The present tensions within the European Union have not diverted the aspirations of those who are still determined on such political integration. Indeed, in a recent television documentary, an inner EU team could be seen pumping the air and boasting that they had ensured that we would leave on their “terms and conditions”, that they had finally turned us into a colony, and that “this was our plan from the first moment”. Boris Johnson and the Conservative Party will show that they were sadly mistaken.

The British voters, in the Referendum and the General Election, have conclusively decided that they will govern themselves. This is a decisive rejection of the constitutional and undemocratic quagmire in which Europe has become ensnared. Voters all over Europe are increasingly voting with their feet as they see growth stalling and youth and other unemployment escalating.

The British people twice made the decision to leave, despite the false predictions of project fear, and the paralysis in our parliamentary system generated by the recalcitrant remainers from all parties in our last parliament. This decision is a massive tribute to the British people.

When the history of this is written, it will be seen that it was the political common sense of the British voters combined with decisions made in Parliament that determined the outcome. This was driven by the relentless campaign above all by Eurosceptics in the Conservative Party over decades, with a handful of Labour MPs, and then under Boris Johnson. As the Daily Telegraph said in their Leader on Friday, it was their reasoned arguments which prevailed, and persuaded the British electorate. Of course, there are those outside the Conservative Party who are generating the myth that it was all their doing, but history will tell a different story, as is already clear from the percentage of votes cast in the General Election by the different political parties.

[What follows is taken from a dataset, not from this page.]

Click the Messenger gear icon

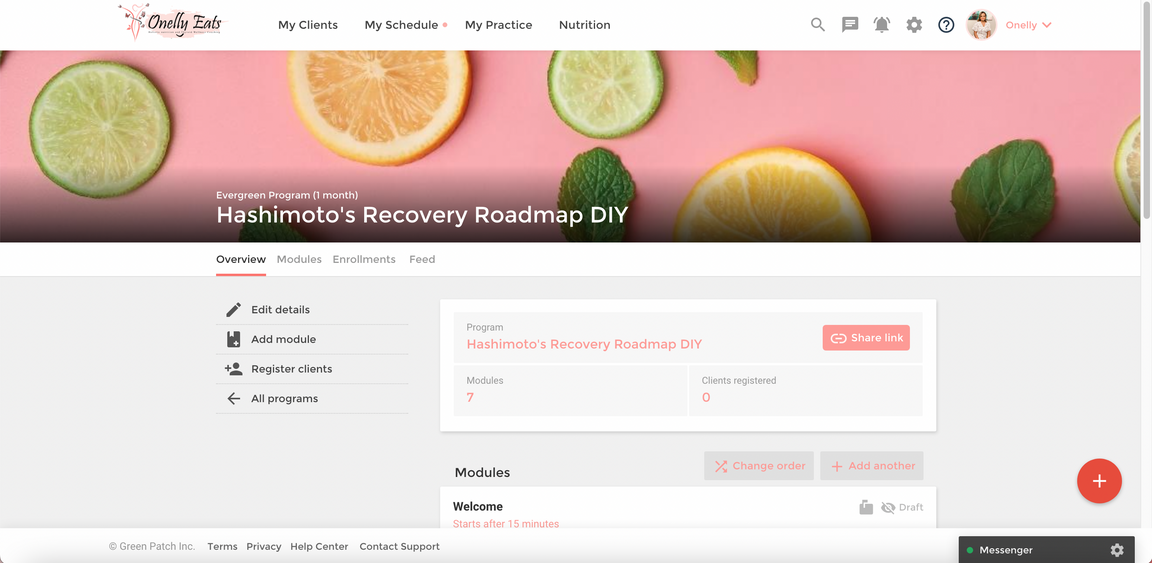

We now move on to the next stage of negotiations. Let it be crystal clear that, unlike under the previous administration, Boris Johnson’s government will not capitulate nor is legally bound to capitulate to the terms and conditions set by the European Union as Article 288 of the treaty clearly shows. And we cannot allow the EU to insist that we are unable to benefit from, or be competitive outside the European Union. We must be allowed to diverge as necessary. This is Boris Johnson’s Churchill moment.